> **Source text**:
============================================================
Humble Pie

Humble Pie

Humble Pie

A summary of what's in the major U.S. newspapers.
March 30 2003 7:23 AM

Humble Pie

Everybody leads with word of yesterday's suicide bombing attack which killed four U.S. soldiers in central Iraq. According to reports, a noncommissioned Iraqi military officer, dressed in civilian clothes, stopped his taxi at a highway checkpoint manned by soldiers from the Army's 3rd Infantry Division and waved for help, indicating his car had broken down. When soldiers approached, the taxi exploded, killing the driver and the servicemen. No other injuries were reported. 

Shortly thereafter, three other taxis attempted to speed through nearby Army checkpoints, according to a piece filed by a New York Times reporter embedded in the division. The cars were subsequently fired on and destroyed by troops in the area—though military officials aren't sure if they, too, held explosives or were a part of a larger, coordinated strike.
============================================================
> **Extracted material**:
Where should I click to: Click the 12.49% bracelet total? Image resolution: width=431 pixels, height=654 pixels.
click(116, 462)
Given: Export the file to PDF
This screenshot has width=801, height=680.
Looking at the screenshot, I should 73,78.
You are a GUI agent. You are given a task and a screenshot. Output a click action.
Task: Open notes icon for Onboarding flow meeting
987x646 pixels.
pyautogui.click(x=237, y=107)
============================================================
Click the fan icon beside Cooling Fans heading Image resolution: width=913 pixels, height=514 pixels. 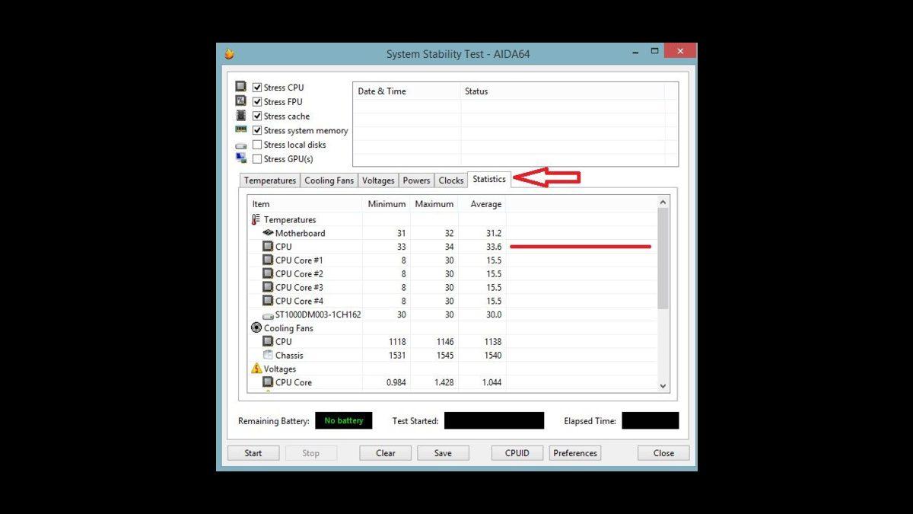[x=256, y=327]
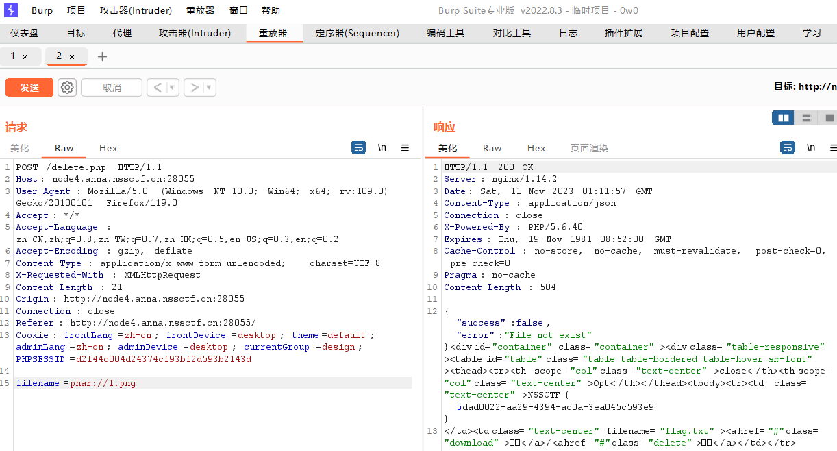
============================================================
> **Things to do**:
1. Translate this sentence from the newspaper summary about the Iraq suicide bombing into Spanish: "When soldiers approached, the taxi exploded, killing the driver and the servicemen."
2. In the newspaper summary about the Iraq suicide bombing, which unit's soldiers were manning the highway checkpoint?
3. Please continue the newspaper summary about the Iraq suicide bombing, picking up after its final sentence.

> **Answers for this exercise**:
1. Cuando los soldados se acercaron, el taxi explotó y mató al conductor y a los militares.

2. Soldiers from the Army's 3rd Infantry Division.

3.
The papers note it was the first time Iraqis have used such a tactic in the current conflict. (A car bomb in Northern Iraq that killed an Australian journalist last weekend was linked to Ansar al-Islam, a militant Islamic group.) But a Los Angeles Times piece notes that U.S. soldiers have intercepted several vehicles laden with explosives in recent days. Iraqi officials, who honored the bomber as a "national hero," warned that such attacks would become routine. "Any method that stops or kills the enemy will be used," Taha Yassin Ramadan, Iraq's vice president, said yesterday. The NYT, alone among the papers, concludes that this means Iraq has dropped all pretenses of using chemical or biological weapons, noting that any claim to the contrary "was effectively abandoned."

In related news, at least 20 people were injured in a suicide bombing attack at a cafe in Netanya, Israel, according to early morning wire reports.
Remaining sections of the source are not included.